El Capitan Supercomputer: From 2020 Announcement to Exascale
October 08, 2020In March 2020, Hewlett Packard Enterprise (HPE) and AMD announced the hardware for El Capitan, an exascale supercomputer that the US Department of Energy's National Nuclear Security Administration (NNSA) had ordered for Lawrence Livermore National Laboratory (LLNL) in California. HPE's press release, distributed by Business Wire, said the system would reach more than 2 exaflops of peak double-precision performance. That was more than the 200 fastest supercomputers of the time combined and about ten times faster than the leader of the day, Summit at Oak Ridge National Laboratory. Delivery was planned for early 2023.
The 2020 announcement
The system itself had already been ordered. Cray, which HPE bought in 2019, won the contract of about $600 million in August 2019 with a target of roughly 1.5 exaflops. Choosing next-generation AMD EPYC "Genoa" processors with Zen 4 cores, AMD Radeon Instinct GPUs and AMD's open-source ROCm software raised the projection to 2 exaflops. HPE described this as an increase of more than 30% on the estimate made seven months earlier. That is the source of the often-quoted "30% more powerful than expected" figure: it described a projection, not a finished computer.
The main mission was clear from the start. El Capitan runs simulations for the NNSA's stockpile stewardship program, which maintains the US nuclear arsenal without explosive testing, and it serves three laboratories: Livermore, Sandia and Los Alamos. HPE's release also mentioned AI and machine learning workloads and LLNL's medical research, such as work to speed up cancer drug discovery.
How the design changed
The finished machine is different from the 2020 plan. Instead of separate processors and graphics accelerators, El Capitan uses AMD Instinct MI300A accelerated processing units (APUs). Each one puts 24 Zen 4 CPU cores, a CDNA 3 GPU and 128 GB of HBM3 memory in a single package. Because the CPU and GPU share that memory, data does not have to be copied between them, a common bottleneck in GPU computing. The APUs sit four to a node in liquid-cooled HPE Cray EX cabinets, connected by HPE's Slingshot network, for more than 11 million cores in total.
From No. 1 to No. 2
El Capitan arrived later than first planned. Installation began in 2023, and in November 2024 the system topped the TOP500 list with 1.742 exaflops on the High Performance Linpack (HPL) benchmark, taking first place from Frontier at Oak Ridge. LLNL formally dedicated El Capitan on January 9, 2025. A new measurement in November 2025 raised its score to 1.809 exaflops.
It held first place until June 2026, when LineShine, a new system at the National Supercomputing Center in Shenzhen, China, debuted at No. 1 with 2.198 exaflops. El Capitan is now No. 2. It still leads the HPL-MxP mixed-precision benchmark at 16.7 exaflops.
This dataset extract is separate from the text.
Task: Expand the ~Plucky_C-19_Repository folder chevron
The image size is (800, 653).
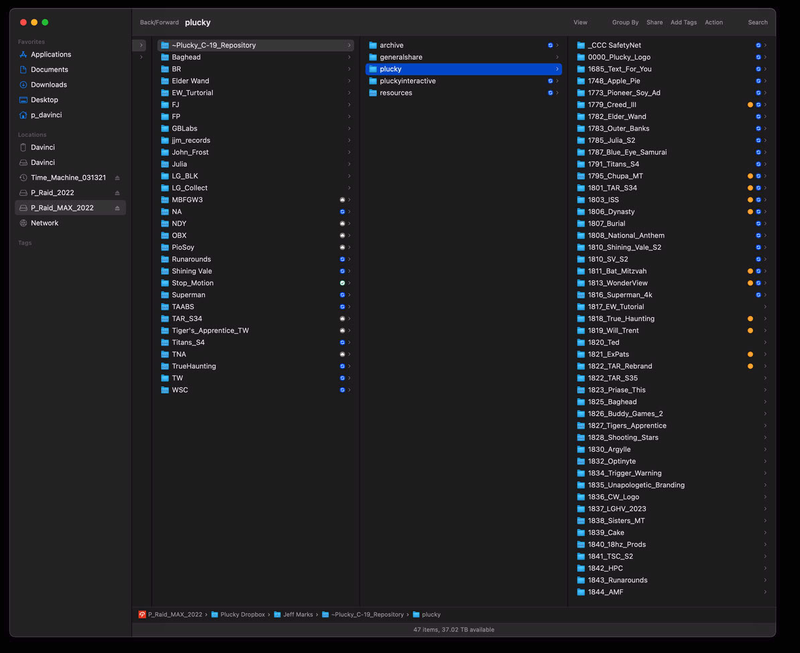Action: point(350,45)
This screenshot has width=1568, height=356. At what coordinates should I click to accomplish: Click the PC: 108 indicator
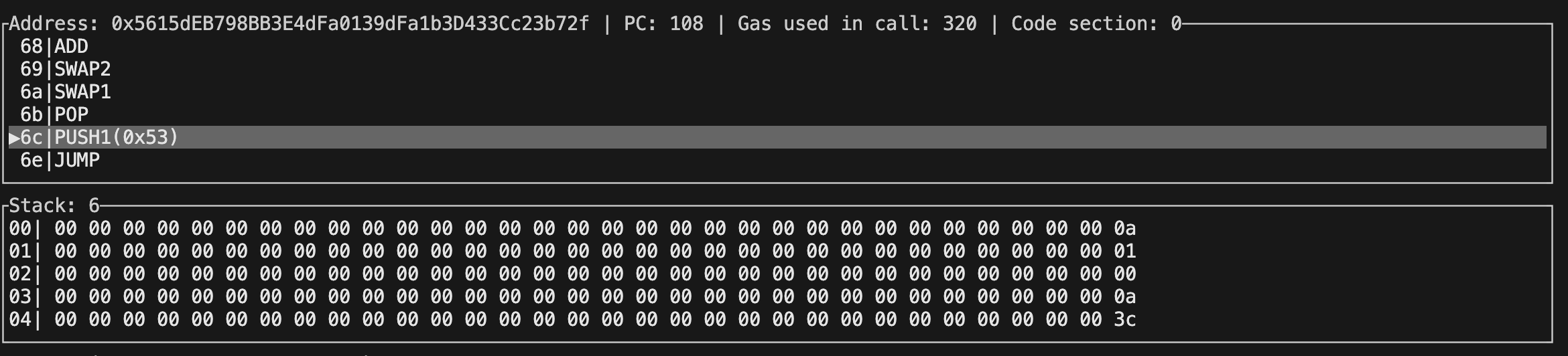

Why it matters beyond nuclear research
At the dedication, LLNL's Brad Wallin noted that El Capitan was bought for modeling and simulation, but said its AMD APUs and HPE technology make it "a true powerhouse for AI training and inference". The mixed-precision result shows why: AI workloads use lower-precision arithmetic, and at that precision El Capitan is about nine times faster than in its standard HPL run.
For developers and businesses, there are three practical lessons:
- Accelerators do most of the work. Eight of the ten fastest systems in June 2026 get most of their performance from GPUs or APUs, and so do the AI clusters companies rent. Performance-critical code has to be written for them. The exceptions are LineShine, which reached its score with CPUs only, and Japan's Fugaku.
- The software stack matters. El Capitan runs on AMD's ROCm rather than NVIDIA's CUDA. ROCm's HIP programming interface closely mirrors CUDA, which makes GPU code easier to port between the two platforms and reduces lock-in at a time when demand for NVIDIA's AI chips has repeatedly outstripped supply.
- You do not need your own supercomputer. Microsoft's cloud-based Eagle system is No. 7 on the June 2026 TOP500. The major cloud providers rent the same class of GPU and HPC capacity by the hour from a fast-growing network of data centers, and that is how many companies run large simulations and train AI models.